Muchas gente
tiene anécdotas de las actividades o intereses que los unieron a personas
significativas de su vida. Así, está el abuelo que enseña al nieto a jugar al
ajedrez o la tía que prepara postres con su sobrina favorita.
En nuestro caso
–a decir verdad– poco hicimos juntos que forjara la relación padre-hija de
manera especial. Cierto es que un tiempo salimos a cabalgar en las madrugadas,
tú y yo. . . ¡y cinco hermanos más! Y que jugábamos en la cancha de tenis de la
Granja Los Compadres, tú y yo. . . ¡y quince amigos más que hacían los turnos!

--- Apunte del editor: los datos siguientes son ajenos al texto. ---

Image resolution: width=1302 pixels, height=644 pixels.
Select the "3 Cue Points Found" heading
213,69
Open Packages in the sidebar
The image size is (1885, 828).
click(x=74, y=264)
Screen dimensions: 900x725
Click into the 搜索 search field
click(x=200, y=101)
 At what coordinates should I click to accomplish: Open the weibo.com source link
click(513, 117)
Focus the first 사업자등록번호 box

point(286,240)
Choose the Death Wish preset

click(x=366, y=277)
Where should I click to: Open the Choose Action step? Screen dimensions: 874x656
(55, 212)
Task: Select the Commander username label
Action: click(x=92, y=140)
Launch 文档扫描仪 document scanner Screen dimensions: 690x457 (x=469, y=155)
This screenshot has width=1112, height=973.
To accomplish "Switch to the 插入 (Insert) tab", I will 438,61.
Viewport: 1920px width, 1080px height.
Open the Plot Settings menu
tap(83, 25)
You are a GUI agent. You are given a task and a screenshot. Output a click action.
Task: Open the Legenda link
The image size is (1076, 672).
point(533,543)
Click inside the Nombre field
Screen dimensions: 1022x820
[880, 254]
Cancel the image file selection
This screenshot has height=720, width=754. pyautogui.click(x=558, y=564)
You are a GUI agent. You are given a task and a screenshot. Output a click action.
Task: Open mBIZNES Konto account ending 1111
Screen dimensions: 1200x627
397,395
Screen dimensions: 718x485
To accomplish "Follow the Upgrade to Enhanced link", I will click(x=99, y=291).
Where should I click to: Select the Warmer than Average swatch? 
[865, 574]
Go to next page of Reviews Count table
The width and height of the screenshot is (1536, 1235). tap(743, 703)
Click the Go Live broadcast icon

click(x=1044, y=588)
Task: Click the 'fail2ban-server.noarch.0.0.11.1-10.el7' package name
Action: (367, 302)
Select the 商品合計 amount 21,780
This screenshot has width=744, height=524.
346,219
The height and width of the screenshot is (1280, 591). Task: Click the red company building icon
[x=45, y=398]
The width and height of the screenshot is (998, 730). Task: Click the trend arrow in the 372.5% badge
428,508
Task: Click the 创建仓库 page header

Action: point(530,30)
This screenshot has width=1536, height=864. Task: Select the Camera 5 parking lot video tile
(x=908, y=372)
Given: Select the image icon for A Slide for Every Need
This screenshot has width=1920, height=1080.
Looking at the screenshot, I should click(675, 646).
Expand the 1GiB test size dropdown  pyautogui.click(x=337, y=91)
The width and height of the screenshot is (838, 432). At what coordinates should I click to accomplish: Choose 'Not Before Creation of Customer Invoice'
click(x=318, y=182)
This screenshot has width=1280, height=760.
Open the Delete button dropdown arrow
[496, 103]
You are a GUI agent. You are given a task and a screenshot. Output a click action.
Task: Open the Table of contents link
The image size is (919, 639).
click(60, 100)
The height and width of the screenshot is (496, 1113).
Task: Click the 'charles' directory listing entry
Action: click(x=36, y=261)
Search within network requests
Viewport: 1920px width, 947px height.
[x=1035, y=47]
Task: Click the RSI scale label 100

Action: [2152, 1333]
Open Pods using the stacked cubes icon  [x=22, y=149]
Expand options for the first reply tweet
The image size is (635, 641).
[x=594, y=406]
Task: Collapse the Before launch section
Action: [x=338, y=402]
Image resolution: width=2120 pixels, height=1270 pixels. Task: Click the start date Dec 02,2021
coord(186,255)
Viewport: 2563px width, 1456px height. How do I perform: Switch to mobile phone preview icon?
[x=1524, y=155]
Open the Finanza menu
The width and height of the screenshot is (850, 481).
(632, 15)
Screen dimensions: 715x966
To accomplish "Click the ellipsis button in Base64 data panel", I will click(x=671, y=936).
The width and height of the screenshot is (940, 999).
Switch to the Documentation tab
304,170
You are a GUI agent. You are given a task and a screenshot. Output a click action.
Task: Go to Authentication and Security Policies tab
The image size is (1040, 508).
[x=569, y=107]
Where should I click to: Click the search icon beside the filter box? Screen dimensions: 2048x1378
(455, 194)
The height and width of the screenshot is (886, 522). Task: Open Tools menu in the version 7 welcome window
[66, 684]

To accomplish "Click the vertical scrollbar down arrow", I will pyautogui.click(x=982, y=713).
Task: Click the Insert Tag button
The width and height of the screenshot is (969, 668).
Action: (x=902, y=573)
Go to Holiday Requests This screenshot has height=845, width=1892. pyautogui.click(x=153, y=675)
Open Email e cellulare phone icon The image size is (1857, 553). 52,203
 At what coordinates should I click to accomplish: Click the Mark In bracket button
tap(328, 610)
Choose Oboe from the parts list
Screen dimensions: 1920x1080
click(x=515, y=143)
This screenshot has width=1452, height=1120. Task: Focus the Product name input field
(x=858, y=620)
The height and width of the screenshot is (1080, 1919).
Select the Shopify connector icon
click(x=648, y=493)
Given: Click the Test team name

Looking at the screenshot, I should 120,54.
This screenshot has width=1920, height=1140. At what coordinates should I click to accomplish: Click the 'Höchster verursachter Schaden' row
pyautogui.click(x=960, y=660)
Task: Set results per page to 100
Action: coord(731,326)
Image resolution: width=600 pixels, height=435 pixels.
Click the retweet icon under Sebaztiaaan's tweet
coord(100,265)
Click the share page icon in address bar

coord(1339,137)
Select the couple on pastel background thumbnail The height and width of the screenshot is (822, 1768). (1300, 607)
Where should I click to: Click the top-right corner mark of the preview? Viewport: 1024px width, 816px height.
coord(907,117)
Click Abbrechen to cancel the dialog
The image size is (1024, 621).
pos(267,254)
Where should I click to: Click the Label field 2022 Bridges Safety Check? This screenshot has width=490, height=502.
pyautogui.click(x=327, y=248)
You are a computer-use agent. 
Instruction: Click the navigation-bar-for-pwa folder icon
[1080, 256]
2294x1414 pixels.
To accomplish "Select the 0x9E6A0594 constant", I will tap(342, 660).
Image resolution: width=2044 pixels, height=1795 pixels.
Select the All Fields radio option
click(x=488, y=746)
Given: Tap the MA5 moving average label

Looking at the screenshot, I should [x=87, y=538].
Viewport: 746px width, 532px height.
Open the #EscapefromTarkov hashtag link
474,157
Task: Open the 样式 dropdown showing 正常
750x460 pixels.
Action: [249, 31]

¡Ah! También me enseñaste a manejar cuando apenas cumplía doce años y que
salíamos los domingos para practicar. . . ¡con tres hermanos sentados en el
asiento trasero!
El resumen,
pues, es que no fue tarea fácil encontrar los momentos o actividades íntimas y
únicas que pueda reseñar ahora en mis memorias. Pero un día –poco después de que cumplí 30 años–, algo
cambió entre tú y yo. El 11 de julio nació un interés común que nos uniría y
nos llevaría a disfrutar conversaciones que a ambos dejaban con una sensación de
orgullo compartido.
Poca gente lo
sabe pero, tú, después de haber tenido ocho hijos y para entonces cinco nietos,
por primera vez cargaste en brazos a un bebé y debutaste con tu nieto “Salvador Octavio”, como siempre lo llamaste, casi con tono
ceremonioso. Fue con el nacimiento de mi hijo que tú disfrutaste de mí y, más
de una vez, me miraste con ternura cuando yo misma me embelesaba contemplando a
mi bebé. ¿Habrá sido entonces que tú mismo quedaste prendado de aquel niñito?
Desde entonces,
una conversación obligada entre nosotros ocurría cuando me pedías las últimas
noticias de tu nieto. Primero, incluyeron sus avances en el patinaje artístico
sobre hielo, después siguió el beisbol y –a los pocos años– sobre sus estudios
y viajes en el extranjero. El tema de nuestras charlas cambió a lo largo del tiempo pero –el final–
permaneció intacto hasta que, hace un poco más de un año, te fuiste. –Tienes un
gran hijo, flaca, ¡es un hombre excepcional! Eres muy afortunada, ya no queda mucha gente como él”– me decías,–
dile que tenemos que buscar una oportunidad para salir a conversar.
Parece que, después
de todo, tú yo tuvimos algo en común, papi; alguien que nos unió por el orgullo
y por convertirse en nuestra permanente fuente de satisfacción.
Es por eso que –ayer
por la noche– odié no poder tomar el teléfono y platicarte que a nuestro Salvador Octavio, mi Tayo, la
universidad donde se formó profesionalmente le otorgó dos menciones
honoríficas; que no podría recibirlos por seguir siendo el eterno viajero y
que, por su clásica humildad y discreción, la noticia me cayó totalmente
por sorpresa.
Y ahora que te
escribo, confieso que poco se me antoja que alguien –con todo el amor y buena
voluntad– me recuerde que tú seguramente estarás disfrutando de la noticia
desde el cielo, porque ¿sabes?, hoy, el saber del cielo no me basta. Porque no puedo
ver esa chispa de merecida vanidad en tus ojos; porque no escucho esas palabras
llenas de satisfacción por mi hijo –tu nieto favorito–; ni puedo sentir tu mano
palmeándome la mejilla recordándome lo bendecida que soy de ser su madre ni
escucharte decir que Salvador –mi marido– es un hombre excepcional y que no le
sorprende que su hijo también lo sea.
Me alegra que
estés viviendo en el cielo y sé que la vida eterna es lo importante, pá, pero
esta vida también lo es y –los momentos como éstos– hacen que valga la pena
vivirla, sobre todo, si los compartes con quienes más te importan y que amas. .
. y tú. . hoy tú ya no estás.
¡Te extraño hoy
y te extrañaré siempre! Nadie como tú para compartir las buenas noticias de
nuestro Salvador Octavio. . . en eso,
¡eres irremplazable!
¡FELICIDADES A MI TAYO! ¡FELICIDAD PARA TI Y PARA MI, PÁ, QUE TANTO LO AMAMOS!